* [YOUR TASKS]:
- a) In the article on the Golden Gate Bridge protest, how many people had arrest warrants issued against them?
- b) Reproduce everything from "Pro-Palestinian protesters on" down to "assigned legal representation." in the article on the Golden Gate Bridge protest.
- c) Resume the article on the charges against the Golden Gate Bridge protesters at the point where it stops.

* [GIVEN PASSAGE]:
------

Pro-Palestinian protesters on Golden Gate Bridge charged


Protesters blocked traffic on the Golden Gate Bridge in mid-April to draw attention to the war in Gaza and the suffering of Palestinian civilians whose cities were being bombed.

Now, San Francisco authorities are prosecuting them for trapping people in their cars on the bridge for hours. The San Francisco Public Defender responded that officials were “using the law as a weapon” against protesters and wants the charges dropped.

The San Francisco District Attorney's office announced in a news release Monday that arrest warrants have been issued for the 26 people who participated in the April 15 protest. All 26 people turned themselves in to authorities, according to the California Highway Patrol, but have not appeared in court or been assigned legal representation.

“While we must protect avenues for free speech, the exercise of free speech cannot compromise public safety,” District Attorney Brooke Jenkins said in a statement. “The demonstration on the Golden Gate Bridge created a level of safety risk, including extreme threats to the health and well-being of those trapped, that we as a society cannot ignore or allow.”

The group, dubbed the “Golden Gate 26” by supporters, could be represented by the San Francisco Public Defender's Office, which criticized the charges and cited a higher moral authority for the protest.

Pedestrians and bicyclists wait outside the pedestrian gate on the south side of the Golden Gate Bridge as the bridge is closed due to protesters on April 15 in San Francisco.

(Lea Suzuki/Associated Press)

“The protesters oppose U.S. tax dollars being used to fund attacks against the people of Gaza, which the International Criminal Court has deemed crimes against humanity,” San Francisco Public Defender Mano Raju said in a statement. “Our attorneys intend to vigorously defend anyone we are assigned to represent.”

------

* [EXTRACTED ENTRIES]:

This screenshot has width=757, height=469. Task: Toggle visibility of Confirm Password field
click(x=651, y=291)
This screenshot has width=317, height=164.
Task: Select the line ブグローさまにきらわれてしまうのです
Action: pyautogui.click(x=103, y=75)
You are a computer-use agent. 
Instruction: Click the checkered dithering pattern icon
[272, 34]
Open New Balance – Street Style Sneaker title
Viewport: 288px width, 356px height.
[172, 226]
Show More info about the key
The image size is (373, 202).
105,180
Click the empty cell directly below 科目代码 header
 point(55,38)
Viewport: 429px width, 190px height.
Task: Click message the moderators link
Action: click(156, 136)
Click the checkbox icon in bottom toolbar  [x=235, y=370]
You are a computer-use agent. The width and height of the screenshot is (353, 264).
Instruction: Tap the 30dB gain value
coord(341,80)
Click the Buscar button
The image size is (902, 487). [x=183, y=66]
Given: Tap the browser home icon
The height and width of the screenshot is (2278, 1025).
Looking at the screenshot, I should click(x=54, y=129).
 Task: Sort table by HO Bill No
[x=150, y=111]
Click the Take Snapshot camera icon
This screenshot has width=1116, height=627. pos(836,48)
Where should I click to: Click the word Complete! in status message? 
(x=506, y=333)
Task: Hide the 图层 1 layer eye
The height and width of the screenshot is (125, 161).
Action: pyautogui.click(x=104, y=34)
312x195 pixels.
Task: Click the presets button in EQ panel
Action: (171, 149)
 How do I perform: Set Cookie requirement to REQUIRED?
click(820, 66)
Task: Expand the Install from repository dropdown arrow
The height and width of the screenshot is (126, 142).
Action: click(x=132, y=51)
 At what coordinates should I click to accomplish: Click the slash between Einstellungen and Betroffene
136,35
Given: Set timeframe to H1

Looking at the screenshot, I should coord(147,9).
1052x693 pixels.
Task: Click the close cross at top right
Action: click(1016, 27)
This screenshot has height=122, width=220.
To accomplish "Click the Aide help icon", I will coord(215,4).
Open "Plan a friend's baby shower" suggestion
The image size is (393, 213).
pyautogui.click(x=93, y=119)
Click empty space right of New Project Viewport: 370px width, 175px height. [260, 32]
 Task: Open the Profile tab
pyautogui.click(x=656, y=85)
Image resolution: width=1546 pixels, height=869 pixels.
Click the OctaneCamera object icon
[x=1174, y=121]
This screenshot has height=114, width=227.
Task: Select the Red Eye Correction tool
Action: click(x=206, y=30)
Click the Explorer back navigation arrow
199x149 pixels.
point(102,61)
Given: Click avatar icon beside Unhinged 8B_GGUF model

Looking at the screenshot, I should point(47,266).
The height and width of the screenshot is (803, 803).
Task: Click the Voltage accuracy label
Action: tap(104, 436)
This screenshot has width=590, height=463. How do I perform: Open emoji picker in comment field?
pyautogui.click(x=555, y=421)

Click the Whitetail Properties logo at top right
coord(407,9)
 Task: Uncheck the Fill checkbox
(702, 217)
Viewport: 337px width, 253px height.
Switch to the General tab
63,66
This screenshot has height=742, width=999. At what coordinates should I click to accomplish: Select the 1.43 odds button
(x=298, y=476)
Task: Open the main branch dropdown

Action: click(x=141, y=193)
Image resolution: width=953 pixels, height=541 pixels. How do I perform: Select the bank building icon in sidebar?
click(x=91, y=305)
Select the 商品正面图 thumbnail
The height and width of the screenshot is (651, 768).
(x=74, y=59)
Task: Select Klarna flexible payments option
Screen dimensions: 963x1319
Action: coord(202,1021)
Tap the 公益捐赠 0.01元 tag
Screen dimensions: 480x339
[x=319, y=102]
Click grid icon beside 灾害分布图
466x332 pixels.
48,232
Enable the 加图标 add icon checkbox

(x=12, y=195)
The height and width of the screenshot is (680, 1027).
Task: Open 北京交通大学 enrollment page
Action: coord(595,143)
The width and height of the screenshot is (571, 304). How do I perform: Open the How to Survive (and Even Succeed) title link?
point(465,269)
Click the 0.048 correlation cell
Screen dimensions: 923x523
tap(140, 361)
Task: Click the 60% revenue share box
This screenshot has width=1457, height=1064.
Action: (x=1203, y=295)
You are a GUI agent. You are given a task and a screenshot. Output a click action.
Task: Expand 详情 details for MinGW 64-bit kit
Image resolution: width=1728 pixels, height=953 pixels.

------

* [OUTPUTS]:
- a) 26

- b)
Pro-Palestinian protesters on Golden Gate Bridge charged


Protesters blocked traffic on the Golden Gate Bridge in mid-April to draw attention to the war in Gaza and the suffering of Palestinian civilians whose cities were being bombed.

Now, San Francisco authorities are prosecuting them for trapping people in their cars on the bridge for hours. The San Francisco Public Defender responded that officials were “using the law as a weapon” against protesters and wants the charges dropped.

The San Francisco District Attorney's office announced in a news release Monday that arrest warrants have been issued for the 26 people who participated in the April 15 protest. All 26 people turned themselves in to authorities, according to the California Highway Patrol, but have not appeared in court or been assigned legal representation.

- c)
The district attorney's office charged the 26 with trespassing to interfere with a business, obstruction of a public way, unlawful assembly, refusal to disperse at a riot, failure to comply with police orders and 38 counts of false imprisonment. Eight of the defendants also face a felony conspiracy charge and the rest face a misdemeanor conspiracy charge.

Anti-war protests in Gaza have taken over highways, university campuses and city streets since Hamas's Oct. 7 attack on Israel, where militants killed 1,200 Israelis and took some 250 hostages, of whom about 115 remain missing. Since then, Israeli forces have killed nearly 40,000 Palestinians in Gaza, according to Gaza health officials, who include both Hamas forces and civilians in their casualty counts.

Protesters gathered shortly before 8 a.m. on April 15 at the Golden Gate Bridge, where they abandoned their vehicles and chained their bodies while holding signs. Police and other officials repeatedly warned members of the group that they would be arrested if they didn’t move, but the group ignored them, according to the district attorney’s office.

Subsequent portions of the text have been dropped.